Finding a tomato seedling growing from last year’s dropped fruit feels like winning a small garden lottery. These tough little pioneers germinated on their own, weathered the cold, and decided your garden was worth sticking around for.

Volunteer tomatoes sprout from seeds in overripe or rotting fruit that was left in the garden or added to compost. When that compost gets spread in spring, surprise seedlings often follow a few weeks later.

The plants tend to be vigorous and surprisingly productive. Because they germinated in place without transplant stress, they often establish faster than seedlings started indoors and moved outside.

One important thing to know: volunteer tomatoes may not grow true to the parent variety. If the original plant was a hybrid, the seedling could produce something quite different, which is either exciting or frustrating depending on your perspective.

Open-pollinated or heirloom tomatoes are much more likely to produce volunteers that resemble their parents. Keeping heirloom varieties in your garden increases the odds of getting useful, predictable volunteers each season.

Transplanting a volunteer is simple if it pops up in an inconvenient spot. Dig it up carefully while it is small, move it to a sunnier location, and water it in well.

Watch for signs of disease in volunteer plants, since pathogens can linger in soil from the previous season. Rotating where you allow them to grow reduces that risk considerably.

Volunteer tomatoes are among the most rewarding plants worth keeping in your Minnesota garden: free food growing exactly where nature decided it should.

7. Dill

Dill
Image Credit: © zoosnow / Pexels

Dill has a talent for showing up uninvited and making itself completely indispensable. One plant going to seed in late summer can produce hundreds of seedlings the following spring, turning a single herb into a garden staple you never have to buy again.

The feathery, aromatic foliage is ready to harvest almost as soon as the plant emerges. Fresh dill on eggs, fish, or cucumber salad tastes nothing like the dried stuff from a jar.

Black swallowtail butterfly caterpillars use dill as a host plant. Those bold yellow-and-black striped caterpillars munching on your herb are actually future butterflies, so sharing a few stems is a worthwhile trade.

Dill grows quickly in full sun and loose, well-drained soil. It bolts to flower in hot weather, but that is not necessarily a problem since the yellow flower clusters are attractive and beloved by beneficial insects.

Parasitic wasps, hoverflies, and predatory beetles all flock to dill flowers. Those insects then go on to control aphids and other garden pests, making dill a natural form of pest management.
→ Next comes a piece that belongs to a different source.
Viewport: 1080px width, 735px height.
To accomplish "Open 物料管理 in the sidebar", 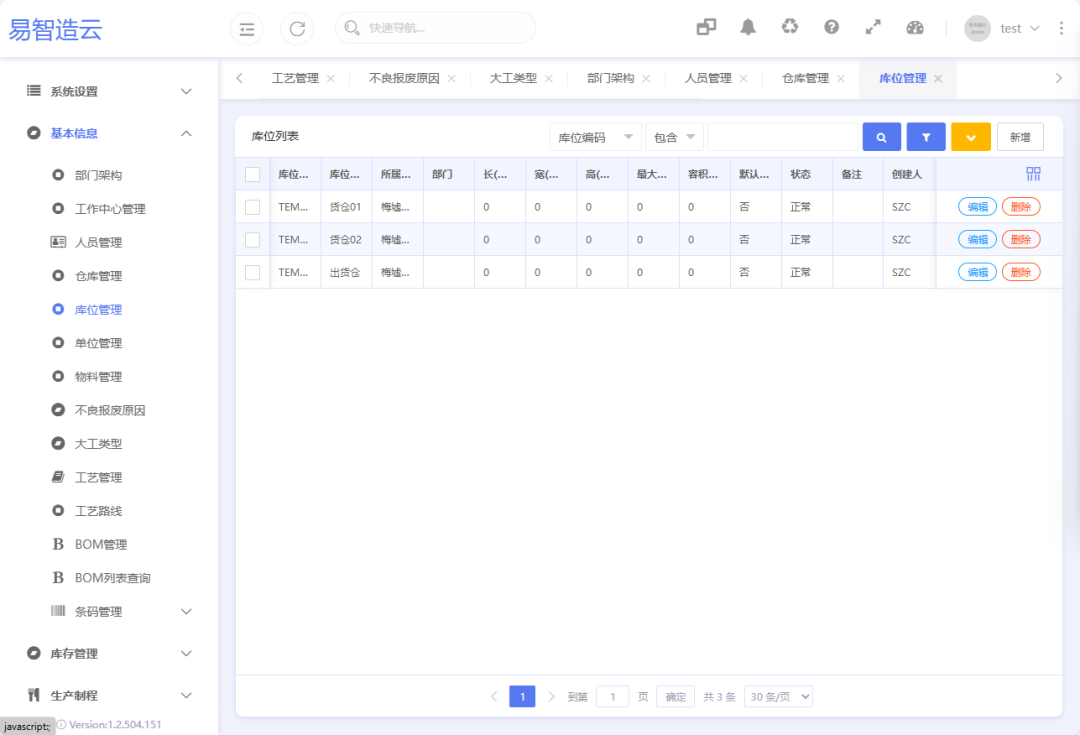I will pos(98,377).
The seeds that form after flowering can be harvested for pickling or left to fall naturally. Seeds left on the ground will germinate the following spring, starting the whole generous cycle again.
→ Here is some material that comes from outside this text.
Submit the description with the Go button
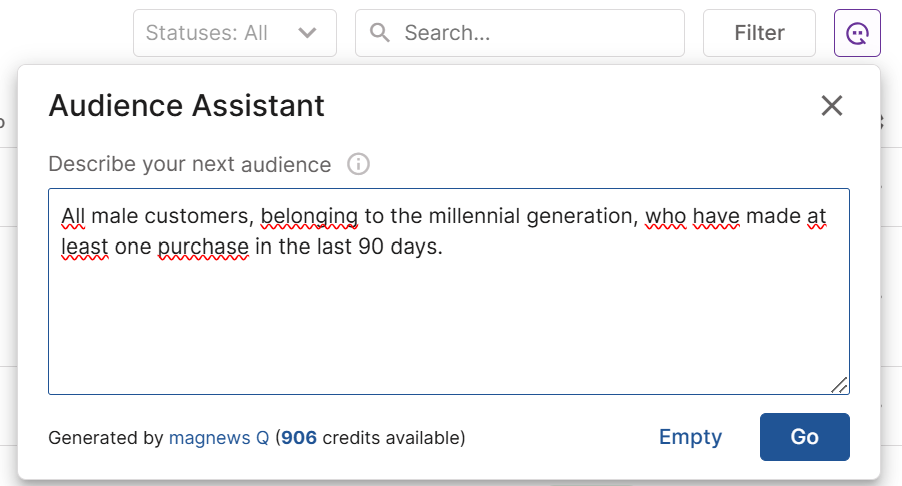 [805, 437]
Dill does not transplant well once established, so leave volunteers where they sprout if possible. Moving them when they are tiny seedlings is the only reliable way to relocate them successfully.

As one of the most useful volunteer plants worth keeping in your Minnesota garden, dill feeds your kitchen, shelters butterflies, and attracts beneficial bugs all summer with no effort required from you.